I have also thought about ways of doing this kind of thing -- Another approach might be to include a universal scaling factor for all the gaussians because simply making them smaller when rendering will also boost performance. I will definitely keep thinking about how to best support this capability, hopefully I can get something in an upcoming release.
Interesting. Maybe multiple methods can work together.
I just noticed that: the shuffle can be done once, and then the fraction can be changed smoothly (by people using the library) depending on proximity to the viewer or in animations!
If you're still interested, I recently added a function: SplatMesh.setSplatScale() to set the universal scaling factor for the splats. If you set the scale to be small, you should see a boost in performance. The viewer also has built-in keyboard controls to adjust the scale on-the-fly: - to decrease and = to increase.
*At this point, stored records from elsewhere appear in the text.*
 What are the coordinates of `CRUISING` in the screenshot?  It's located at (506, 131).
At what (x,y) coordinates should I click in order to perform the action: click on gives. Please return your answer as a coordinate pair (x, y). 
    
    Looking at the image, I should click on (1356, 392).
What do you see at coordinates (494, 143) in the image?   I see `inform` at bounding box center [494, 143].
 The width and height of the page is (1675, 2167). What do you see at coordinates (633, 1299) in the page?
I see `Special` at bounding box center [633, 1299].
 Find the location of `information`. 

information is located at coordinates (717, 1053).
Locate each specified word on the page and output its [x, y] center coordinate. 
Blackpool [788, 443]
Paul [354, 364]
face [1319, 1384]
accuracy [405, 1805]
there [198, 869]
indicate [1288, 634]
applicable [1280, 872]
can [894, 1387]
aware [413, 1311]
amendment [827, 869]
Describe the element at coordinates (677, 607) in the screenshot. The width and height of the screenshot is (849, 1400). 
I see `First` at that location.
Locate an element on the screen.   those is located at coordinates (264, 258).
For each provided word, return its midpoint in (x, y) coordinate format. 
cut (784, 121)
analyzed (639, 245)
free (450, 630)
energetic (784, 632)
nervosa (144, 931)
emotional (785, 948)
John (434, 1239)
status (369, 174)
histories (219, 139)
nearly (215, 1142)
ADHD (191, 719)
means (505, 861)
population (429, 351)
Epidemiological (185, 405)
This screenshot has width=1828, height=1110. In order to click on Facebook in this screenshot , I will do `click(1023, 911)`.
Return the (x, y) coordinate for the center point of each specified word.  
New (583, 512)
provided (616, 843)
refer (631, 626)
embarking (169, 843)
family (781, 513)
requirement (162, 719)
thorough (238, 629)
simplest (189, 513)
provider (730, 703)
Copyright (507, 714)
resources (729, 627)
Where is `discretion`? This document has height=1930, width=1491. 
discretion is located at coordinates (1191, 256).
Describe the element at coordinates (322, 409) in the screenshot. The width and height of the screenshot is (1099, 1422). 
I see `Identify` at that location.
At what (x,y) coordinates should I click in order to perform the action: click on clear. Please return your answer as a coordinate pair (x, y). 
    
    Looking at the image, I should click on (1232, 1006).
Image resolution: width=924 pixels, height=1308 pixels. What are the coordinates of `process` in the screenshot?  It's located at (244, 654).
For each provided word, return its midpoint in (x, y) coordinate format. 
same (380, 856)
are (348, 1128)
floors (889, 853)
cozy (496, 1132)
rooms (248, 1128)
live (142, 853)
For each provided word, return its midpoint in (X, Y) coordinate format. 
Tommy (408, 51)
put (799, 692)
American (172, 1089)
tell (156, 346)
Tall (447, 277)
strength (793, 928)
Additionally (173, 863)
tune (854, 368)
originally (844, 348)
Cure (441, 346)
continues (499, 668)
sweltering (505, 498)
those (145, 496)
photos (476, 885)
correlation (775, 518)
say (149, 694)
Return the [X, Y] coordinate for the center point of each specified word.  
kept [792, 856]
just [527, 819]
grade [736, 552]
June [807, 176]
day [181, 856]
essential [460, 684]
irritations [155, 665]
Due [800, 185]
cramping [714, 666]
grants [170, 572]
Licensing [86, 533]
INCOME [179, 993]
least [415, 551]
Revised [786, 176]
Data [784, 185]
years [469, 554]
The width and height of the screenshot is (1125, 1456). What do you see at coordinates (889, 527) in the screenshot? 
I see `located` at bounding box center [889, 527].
Yes, I'm very interested. I think splatting will be a major way to get realistic elements in a scene.
The more flexibility we have in controlling the splats the better, because as I've said, there are many proximity (level of detail) optimizations that would be powerful -- especially since unlike a traditional model, there is a possibility to meaningfully take a random sample of the points, and it still work.
I'm going to close this for now, but eventually I'm going to (hopefully) add a dynamic level-of-detail system. Really I'm just waiting for the code for this project: https://repo-sam.inria.fr/fungraph/hierarchical-3d-gaussians/.
Great! Thanks for letting me know. That research looks powerful.